The American Cancer Society projected 62,770 new cases of leukemia, 89,190 cases of lymphoma (including 80,620 non-Hodgkin and 8,570 Hodgkin lymphoma) and 35,780 cases of myeloma in 2024. Together, these three blood cancers were expected to account for 9.4% of all new cancer diagnoses in the US in 2024.
As of January 1, 2020, nearly 1.7 million people in the US were living with or in remission from a blood cancer. Mortality rates had steadily declined between 2000 and 2020, by 24.4% for leukemia, 40.6% for lymphoma and 22.2% for myeloma.
While leukemia remains the most common cancer in children under 15, non-Hispanic Black individuals are more than twice as likely to be diagnosed with myeloma compared to non-Hispanic white individuals.

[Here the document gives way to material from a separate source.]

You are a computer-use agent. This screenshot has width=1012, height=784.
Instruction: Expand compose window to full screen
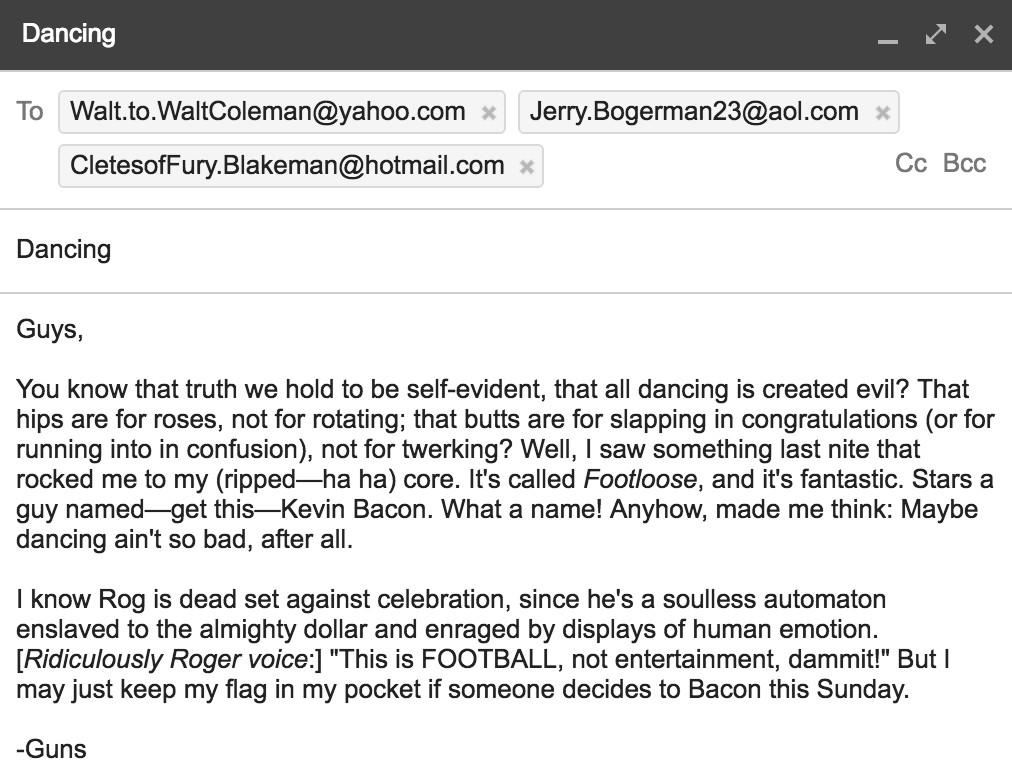pyautogui.click(x=936, y=34)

Mantle cell lymphoma, an aggressive subtype of non-Hodgkin lymphoma, accounts for approximately 5% of all non-Hodgkin lymphoma cases as of 2023 in the US. And hairy cell leukemia, which is a rare B-cell leukemia that represents less than 2% of all leukemias, amounts to roughly 1,000 new cases diagnosed in the US each year.
Globally, blood cancers were responsible for an estimated 699,461 deaths in 2022, with non-Hodgkin lymphoma coming in at rank 10 globally by incidence (553,010 cases) — according to GLOBOCAN estimates.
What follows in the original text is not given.